Valley Red Line Gates to Open June 24

March 07, 2000

NORTH HOLLYWOOD — The long-awaited opening of the Metro Red Line extension from Hollywood to North Hollywood has been set for June 24, transit officials said Monday, and plans are in the works for a major arts festival to greet those who ride the subway system that weekend.

Subway stations in North Hollywood, Universal City and Hollywood/Highland will open that day as part of a 6.3-mile extension linking the San Fernando Valley with Hollywood and downtown Los Angeles.

"We've all been waiting with bated breath for years for this to happen," said Lorretta Dash, president of the Universal City/North Hollywood Chamber of Commerce. "We think it will bring many more people into the community and make it easier for people in the Valley to go downtown."

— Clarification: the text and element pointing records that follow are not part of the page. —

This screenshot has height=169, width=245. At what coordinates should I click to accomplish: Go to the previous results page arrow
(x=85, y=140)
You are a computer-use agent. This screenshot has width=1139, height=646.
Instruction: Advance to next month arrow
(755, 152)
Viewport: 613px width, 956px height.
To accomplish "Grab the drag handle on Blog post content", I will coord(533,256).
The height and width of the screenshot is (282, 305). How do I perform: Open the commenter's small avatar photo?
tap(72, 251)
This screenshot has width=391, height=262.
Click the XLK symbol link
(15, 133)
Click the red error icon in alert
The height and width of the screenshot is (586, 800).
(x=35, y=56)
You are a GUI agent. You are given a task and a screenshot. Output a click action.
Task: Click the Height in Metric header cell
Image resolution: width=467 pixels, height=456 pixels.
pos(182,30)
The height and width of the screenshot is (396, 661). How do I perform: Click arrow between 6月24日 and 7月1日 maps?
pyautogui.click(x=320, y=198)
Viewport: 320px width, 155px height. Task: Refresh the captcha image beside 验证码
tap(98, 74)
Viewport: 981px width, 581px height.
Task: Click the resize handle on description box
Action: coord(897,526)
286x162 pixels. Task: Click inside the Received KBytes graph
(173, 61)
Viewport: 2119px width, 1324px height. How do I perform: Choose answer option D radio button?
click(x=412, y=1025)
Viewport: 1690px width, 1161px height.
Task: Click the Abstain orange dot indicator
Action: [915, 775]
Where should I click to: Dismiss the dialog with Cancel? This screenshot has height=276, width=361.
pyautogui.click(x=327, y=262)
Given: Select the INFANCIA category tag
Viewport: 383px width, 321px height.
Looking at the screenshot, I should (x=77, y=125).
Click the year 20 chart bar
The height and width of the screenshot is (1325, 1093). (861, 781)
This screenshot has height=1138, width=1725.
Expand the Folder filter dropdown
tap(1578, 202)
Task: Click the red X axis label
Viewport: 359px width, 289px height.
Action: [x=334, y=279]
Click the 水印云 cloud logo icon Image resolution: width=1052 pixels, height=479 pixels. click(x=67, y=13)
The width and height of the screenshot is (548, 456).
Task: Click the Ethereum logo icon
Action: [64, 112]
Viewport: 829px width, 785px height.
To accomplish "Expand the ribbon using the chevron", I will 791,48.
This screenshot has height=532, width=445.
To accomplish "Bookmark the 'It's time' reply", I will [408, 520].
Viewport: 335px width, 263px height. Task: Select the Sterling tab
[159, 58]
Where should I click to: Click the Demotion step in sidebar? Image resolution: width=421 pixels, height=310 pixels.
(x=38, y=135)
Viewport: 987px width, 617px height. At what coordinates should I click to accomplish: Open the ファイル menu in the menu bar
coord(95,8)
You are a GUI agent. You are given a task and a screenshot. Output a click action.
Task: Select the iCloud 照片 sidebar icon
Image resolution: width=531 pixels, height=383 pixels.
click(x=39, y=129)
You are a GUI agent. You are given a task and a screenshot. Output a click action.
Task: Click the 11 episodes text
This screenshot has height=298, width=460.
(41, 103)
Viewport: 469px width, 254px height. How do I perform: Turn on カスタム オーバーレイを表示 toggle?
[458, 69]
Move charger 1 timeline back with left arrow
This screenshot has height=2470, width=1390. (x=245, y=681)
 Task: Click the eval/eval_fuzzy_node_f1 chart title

The chamber and other groups have set this year's North Hollywood International Theater and Arts Festival for the weekend of June 24 to coincide with the subway opening.

The North Hollywood extension, which includes twin tunnels through the Santa Monica Mountains, is coming in within its $1.4-billion budget and six months ahead of the deadline set by the federal government, said Marc Littman, a spokesman for the Metropolitan Transportation Authority.

All 17.4 miles of the $4.6-billion subway system linking Union Station and downtown Los Angeles with the San Fernando Valley will be in operation when the last three stations open.

In all, adding surface rail lines, the Metro Rail system will have nearly 60 miles of rail in service and 50 stations, including two light rail lines: the Blue Line from Los Angeles to Long Beach and the Green Line from Norwalk to El Segundo.

MTA directors have authorized late night subway service from April to September to allow riders to attend events at Staples Center, the Music Center and other venues.

The MTA also announced it will premiere its new Metro Rapid bus system on June 24, sending special buses along Ventura Boulevard in the Valley and Wilshire Boulevard to help commuters and others connect with the subway system.

To distinguish the service from its regular buses, the specially painted red and white Rapid buses will feature fewer stops and special equipment to extend green lights to speed the movement of the natural-gas powered vehicles.